They came in like some small working shuttle of a big machine, slotting into place at the jetty. The bosun saluted and the sailors bounced to attention in the pinnace. Conway was about to throw up a smart hand in acknowledgement when he remembered he was not in uniform, so the military movement became a lame raising of an apologetically crooked finger. He sat on the corded‑cushion seat, his briefcase uncomfortably upright on his knees. He felt embarrassed about anything formal, even anything as formal as a briefcase or a suit. He pulled the nosing trousers away from his crutch again like a man impatient with an inquisitive dog. The boat moved away
, the helmsman watching for the red roof of Mrs Flagg's cottage, the point where he could persuade the craft to starboard and make straight for the Governor's landing jetty.
Phillip Cooper waited there, stiffly, conveying his chief's annoyance, he hoped, at this abrupt, unannounced, visit by an Australian on an official mission. From his seat in the launch Conway thought the young man looked like a wireworm in white.
'Afternoon,' said Conway formally affable as the boat lost movement and touched the poles of the Governor's jetty. Observing the rigid expression on Cooper's face he was tempted to add an exaggerated Australian 'mate' to the greeting. But he desisted.
'Good afternoon,' returned the ADC. His mouth became only a tiny hole when he spoke and his eyes raised themselves a little. Conway was sorry he had not called him ,mate', but he made up for it by pretending that he had difficulty in getting out of the launch. He extended a begging hand towards Cooper, waggling it for assistance. Involuntarily the young English official moved forward with his hand to help, then stopped, shocked and annoyed with himself and impatiently motioned one of the black sailors to help Conway from the boat.

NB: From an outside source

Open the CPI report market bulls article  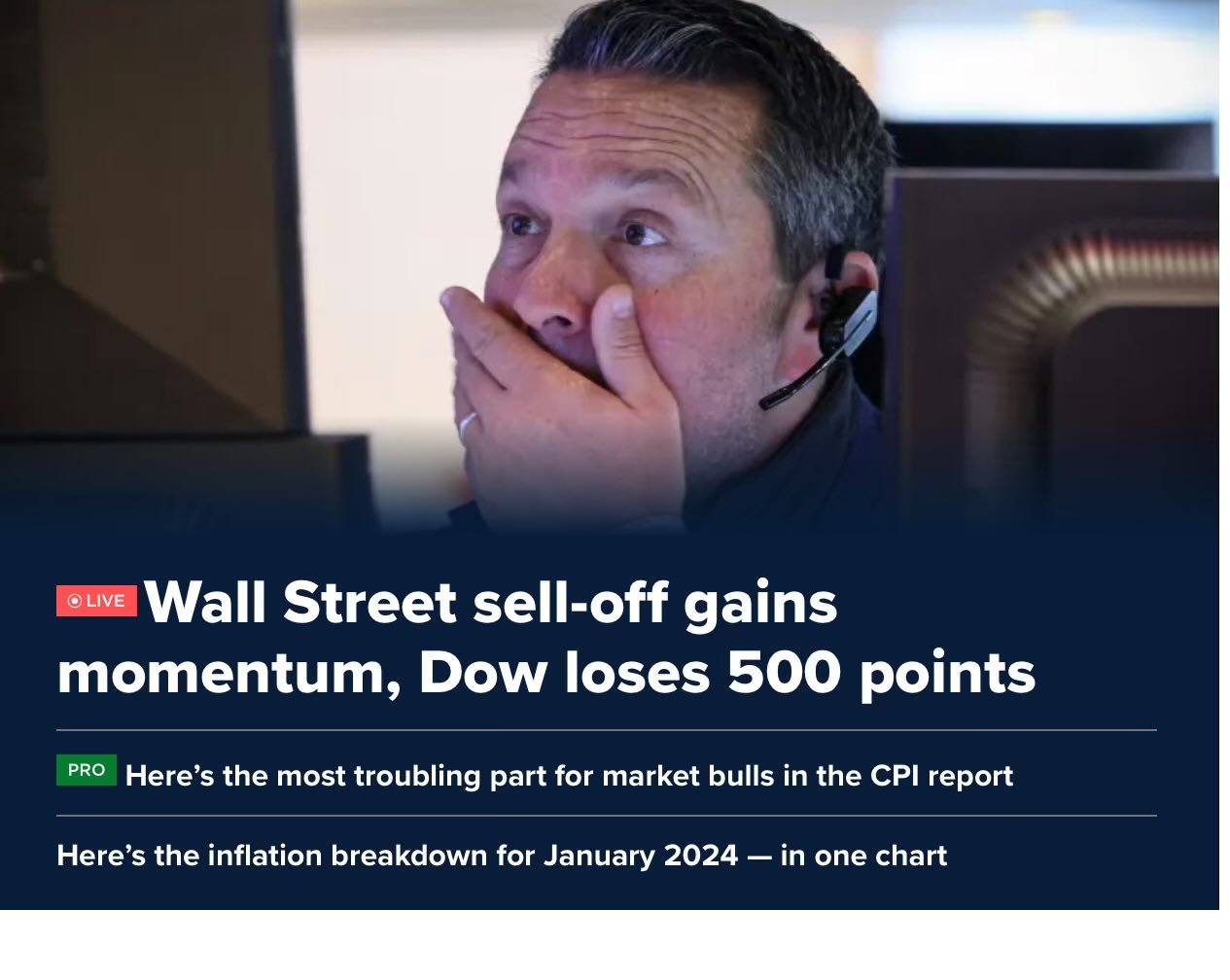pos(569,776)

'Us Colonials,' grinned Conway towards the wooden Melanesian. He stood firmly on the landing stage. Cooper sniffed. In England, Conway thought, the youth obviously suffered from sinus and sore, wet nostrils. He gave Cooper's hand a hard Australian squeeze and noted the wince that jumped into the unsteady blue eyes.

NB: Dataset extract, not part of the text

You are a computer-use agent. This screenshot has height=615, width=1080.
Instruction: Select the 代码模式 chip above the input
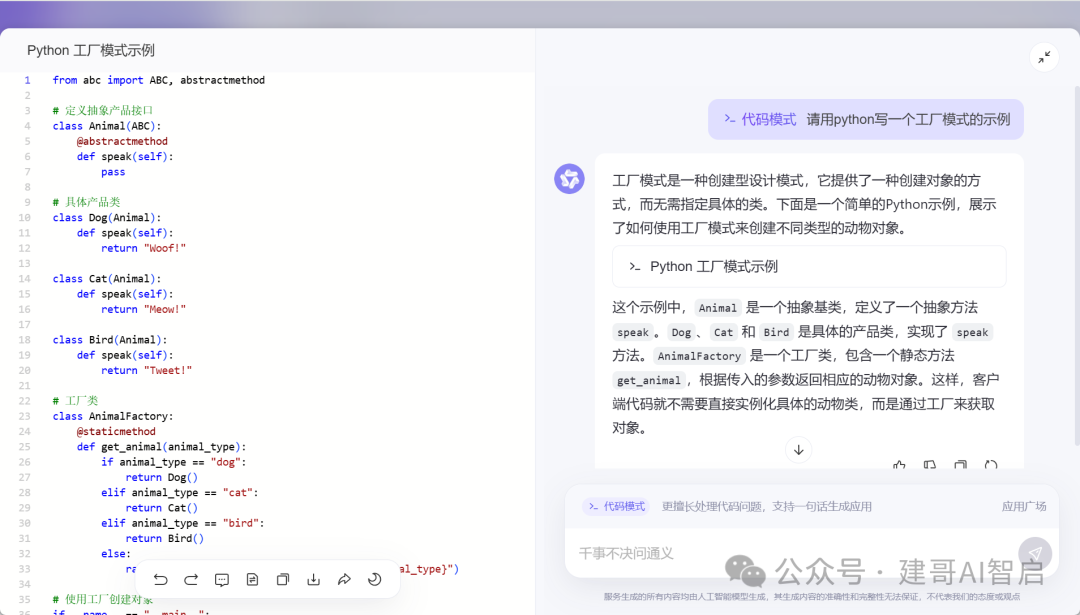[x=615, y=506]
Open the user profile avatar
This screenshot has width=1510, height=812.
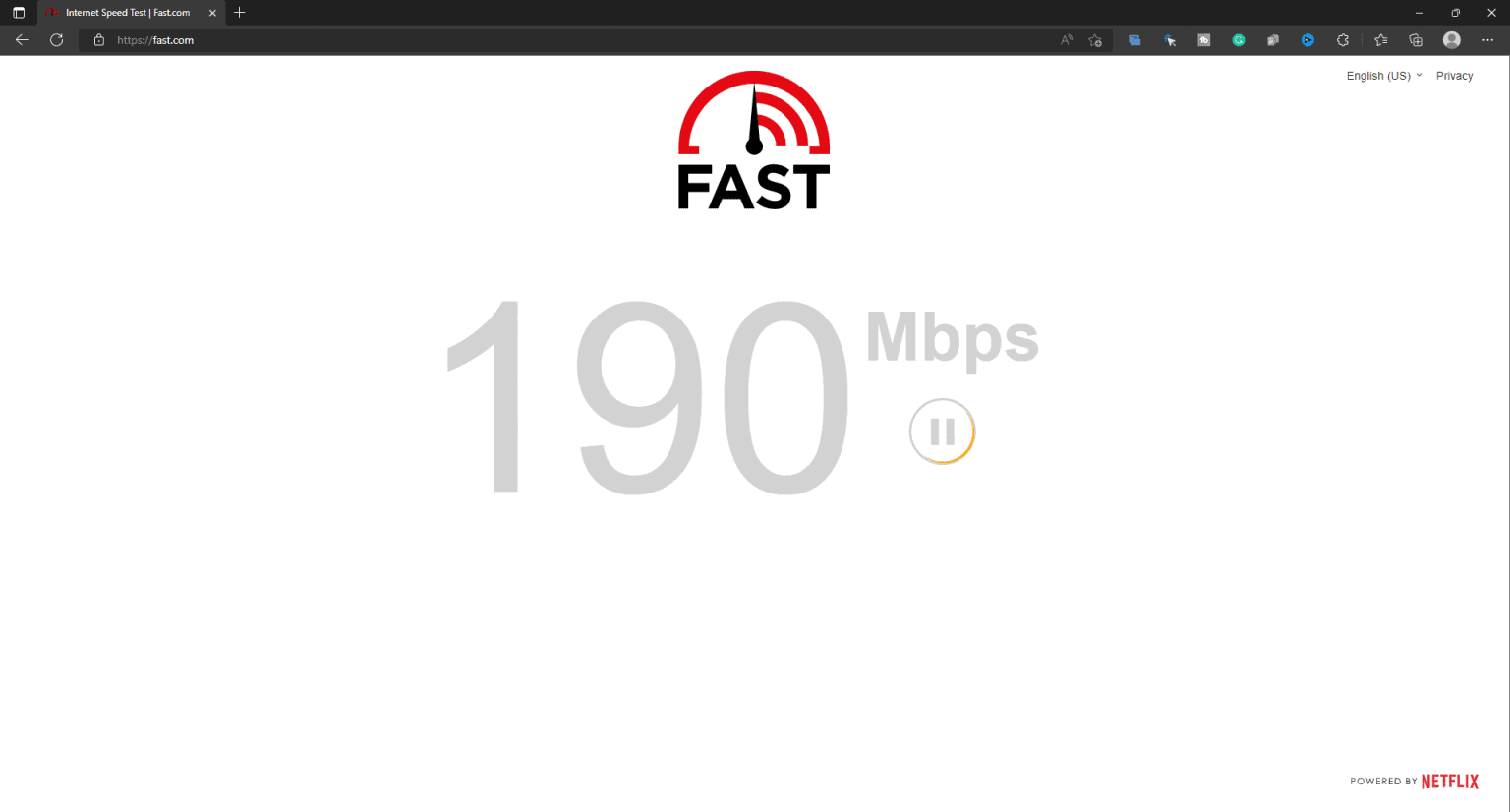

They turned up the path towards Government House. The rain had excited all the crowded plants making them throw their deepest, dampest, scents. Great clouds, hills and hummocks of tropical flowers thick and brilliant, congealed about the path. Silver stems of water ran from the higher trees.
'Pretty little garden,' observed Conway.
'The Governor is very busy,' sniffed Cooper. He walked very upright, staring straight ahead, moving at almost a marching pace, but, with instinct it seemed, cutting around any streams of rainwater descending from the trees.
'I'm sure he is,' said Conway, matching the youth's marching. 'There must be a lot to keep him going around here.'
Cooper did a quick right‑face, like a guardsman going by a saluting base. Conway smiled encouragingly. Cooper faced the front again. The Australian wondered whether there was a secret place in England, the sort of stud farm the Nazis used to have for producing their master race, where long, urine‑coloured young men were spawned and fostered for the British Colonial Service. He had to admit that Cooper had a certain power. Even over him. He was now carrying his plastic briefcase sideways up, hiding it around his backside and wishing it were leather.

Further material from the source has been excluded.